All Roads Lead to Watkins

by Laurie Mercer


It’s a Beatles tune about the long and winding road that best describes Paul Thomas’s career path. He was born in Rochester, but grew up in Corning, where he eventually returned, and this became his “forever” place. His mother’s family had established roots in this part of rural upstate beginning around the 1850s. No wonder he feels at home here.

Educated at Cornell College of Agriculture and Life Sciences with a major in public communications, Paul spent a year in Japan teaching English following his graduation. Job hunting while supporting his new family took him to an early dot-com bust in Texas. Work then took him to other places, including the Chamber of Commerce in Goleta, California. Early in 2005, energized with a desire to get back to his family in Schuyler County, he spent the next thirteen years as executive director of the Seneca Wine Trail.

“People still ask me for my favorite wine,” he says of his experience. “I have to say I have my favorite people at every vineyard, but not a favorite wine.” He confesses, however, to having a favorite child―his only one, Griffin, who just earned a masters in education and is interviewing for jobs teaching English in high school in the Poughkeepsie area.

Paul assumed his new role as Tourism and Marketing Manager for the Watkins Glen Chamber of Commerce on April 3, 2019. His membership on the board of directors of the Watkins Glen Chamber led to his current appointment in a move resembling musical chairs. Brittany Gibson, who Paul replaced at the chamber, took Paul’s position on the Wine Trail.

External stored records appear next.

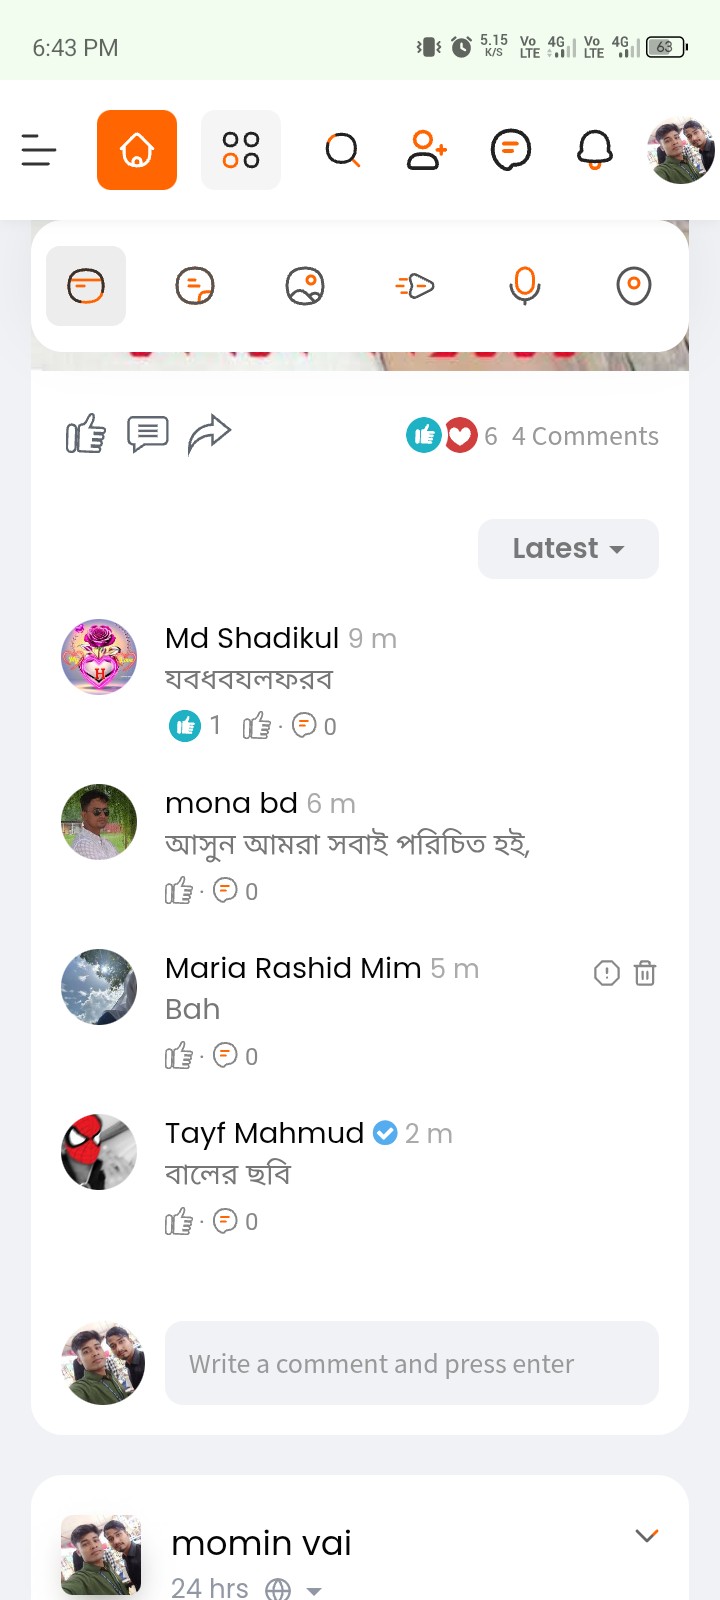Tap the share arrow on post
Screen dimensions: 720x1600
(x=209, y=434)
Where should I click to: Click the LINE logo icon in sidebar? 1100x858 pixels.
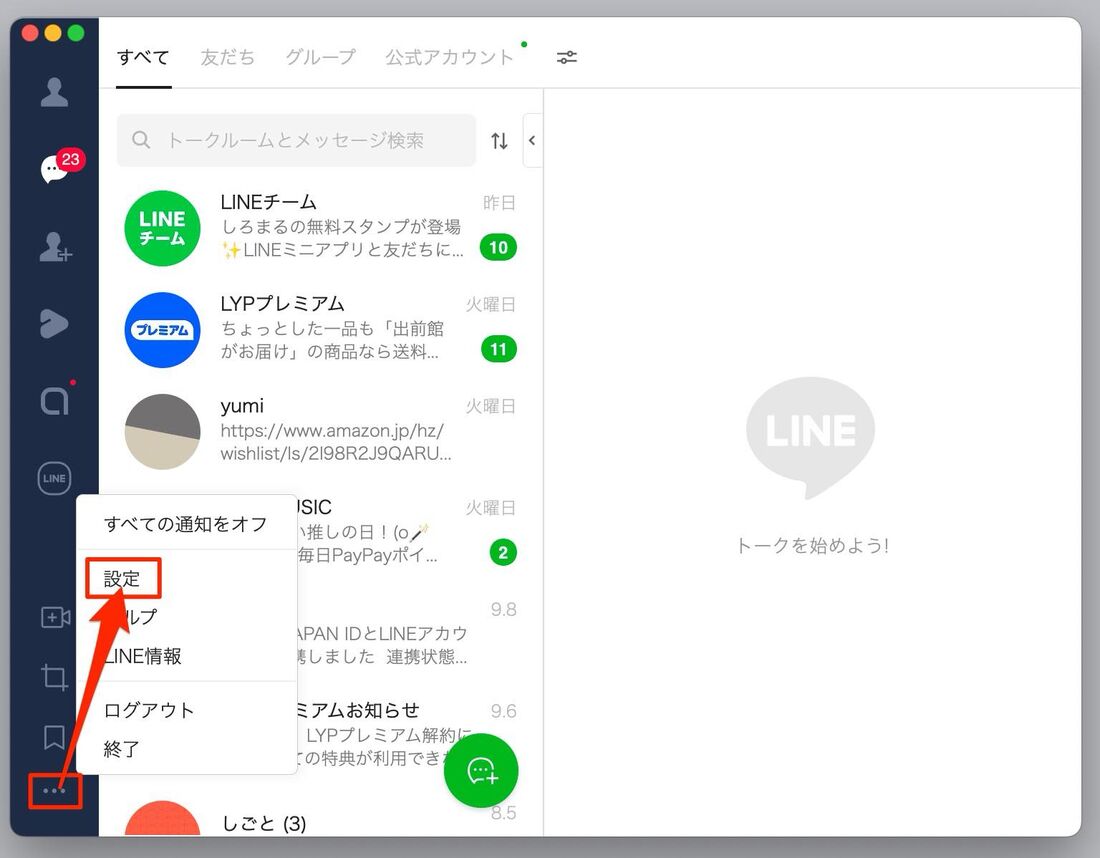(54, 478)
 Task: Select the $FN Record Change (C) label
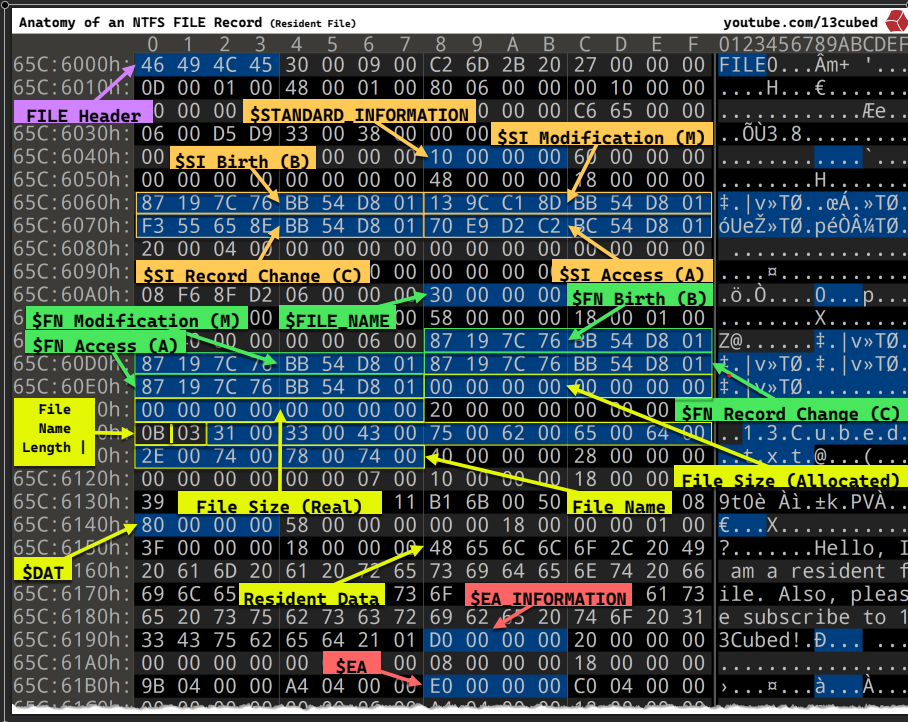(x=790, y=413)
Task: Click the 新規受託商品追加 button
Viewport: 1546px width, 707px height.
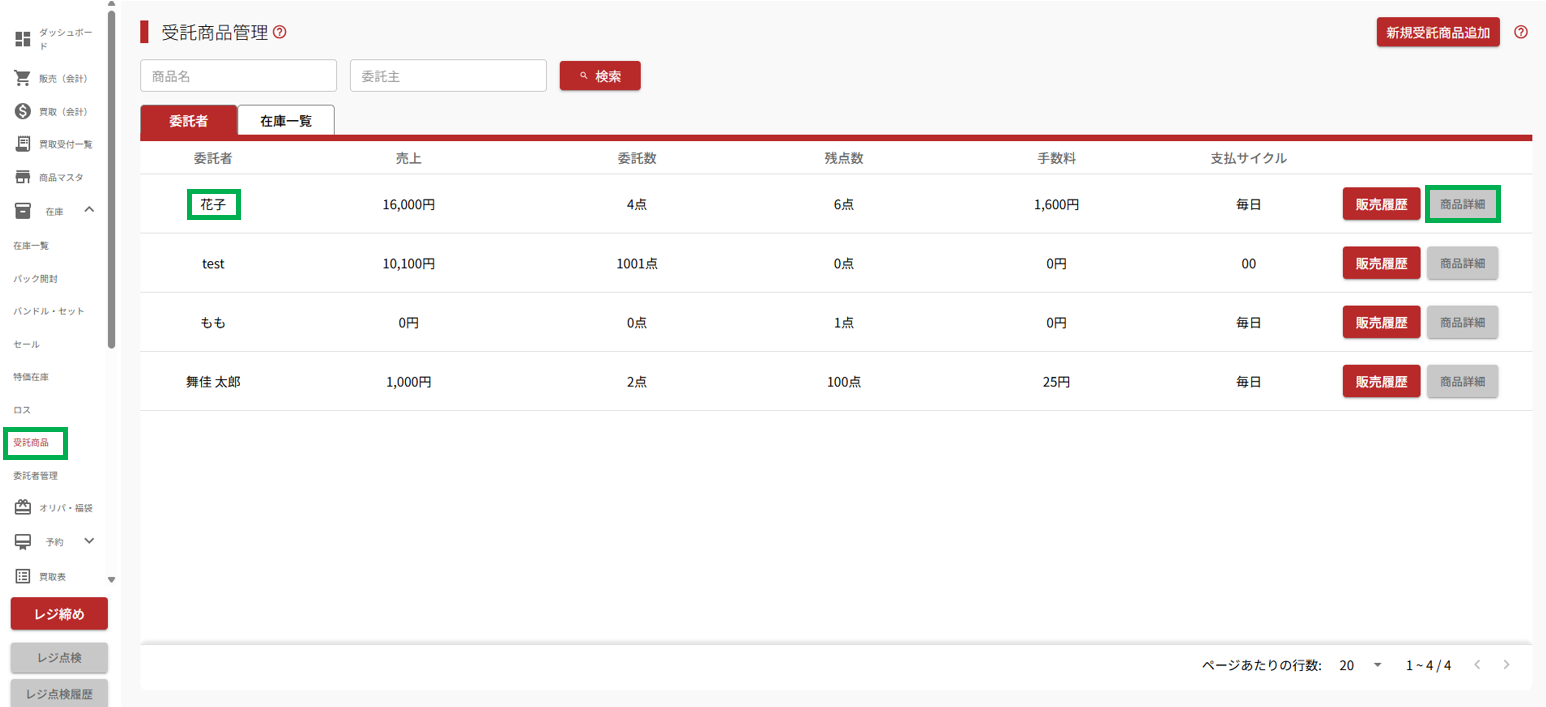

While some people love the smell of burning rubber and automobile exhaust, others prefer the quietude of nature. Watkins Glen has both, and these days it has Paul to tout them.

“We’ve got the track (Watkins Glen International), the southern shore of Seneca Lake, Watkins Glen State Park―considered to be the most famous of all the state parks—and a committed group of board, staff, and members working really well together,” Paul says. “Two or three new members are coming in every month. Our strength is in connecting businesses of every size. The membership is very diverse―representing everything from mining salt to making cheese. And yet, we have a lot in common. We are all committed to seeing this part of the world thrive and prosper.”

Paul says in high season people always find their way here, but to revitalize visitor interest in the off season, the chamber just created Restaurant Week (October 28 to November 3) to bring additional foot traffic to the town’s established eateries and to encourage them to nosh at the newer ones. Agribusiness is well represented, too, in a new initiative, in concert with the Cornell Cooperative Extension, called Finger Lakes Farm Country, which describes more than 200 farm visitor locations in the county. Recently launched, this upgraded initiative is devoted to promoting farm-based tourism, running under the banner of “Explore Watkins Glen.”

In a village of approximately 2,000 people, it is remarkable to find a 778-acre state park where, within the span of two miles, the water drops 400 feet past 200-foot-high cliffs while generating nineteen waterfalls. Seneca Lake also hosts one of the country’s largest personal watercraft racing circuits. And speaking of speed, Watkins Glen International has the NASCAR Cup Series and Indy cars. They also host vintage sports car and motorcycle races, so seeing unusual vehicles in traffic downtown is not at all noteworthy.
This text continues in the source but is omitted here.